Exercise: From the records below, show each line that contains the string "pixels".

Records shown:
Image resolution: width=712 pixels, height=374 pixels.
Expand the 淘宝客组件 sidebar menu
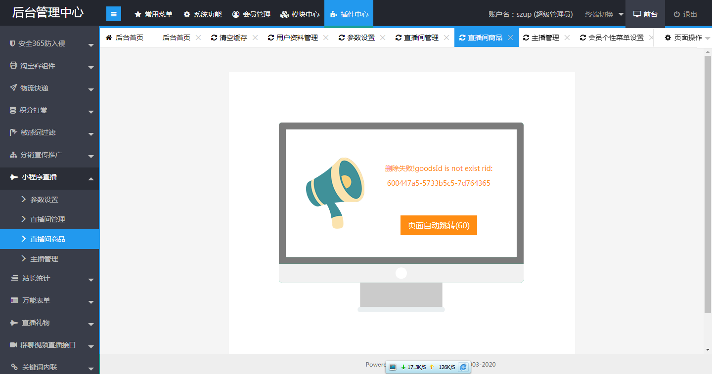tap(49, 66)
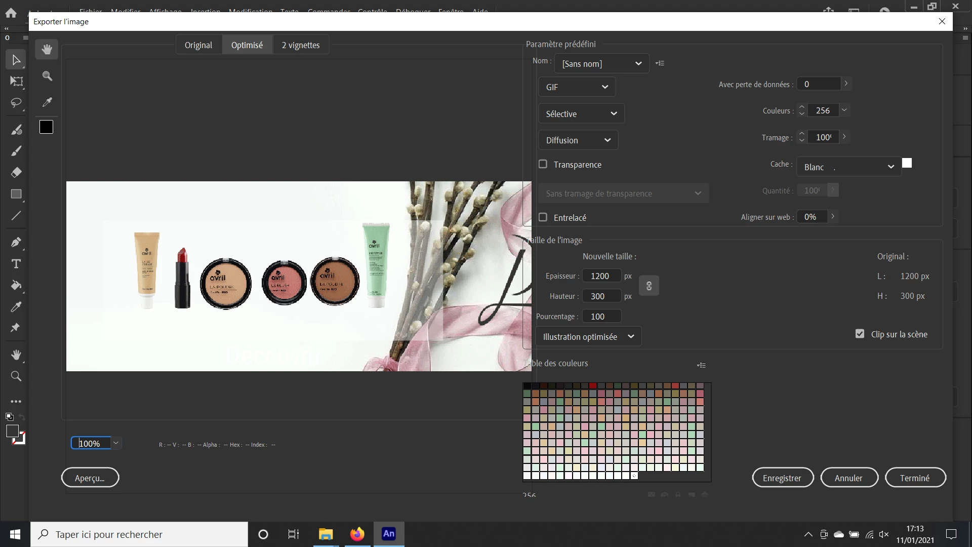Enable the Transparence checkbox

pos(543,164)
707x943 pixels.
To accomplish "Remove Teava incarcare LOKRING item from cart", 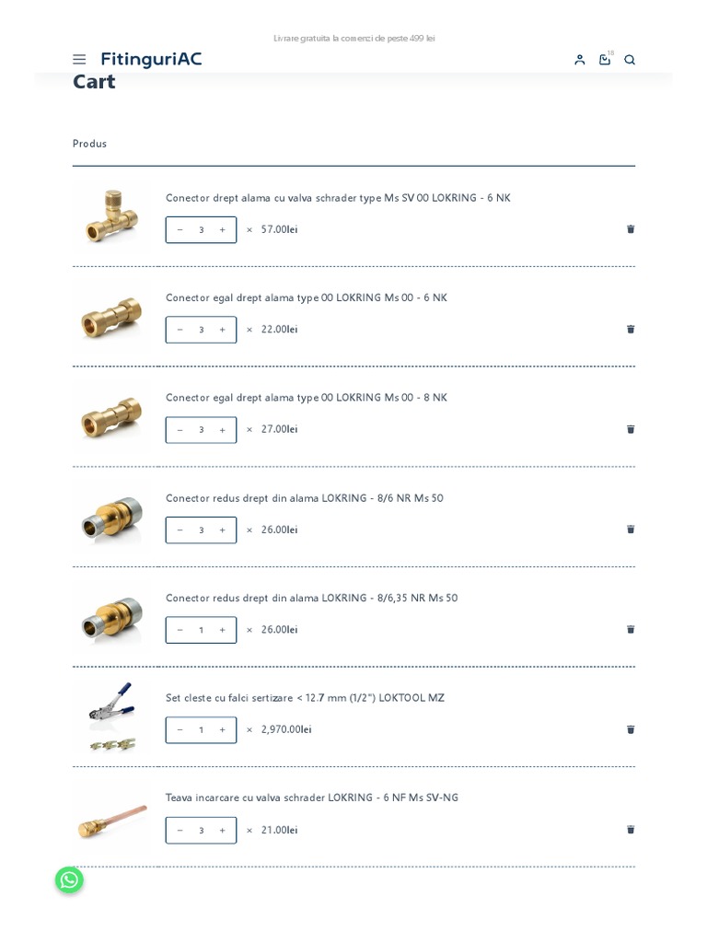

Expected answer:
Image resolution: width=712 pixels, height=374 pixels.
707x943 pixels.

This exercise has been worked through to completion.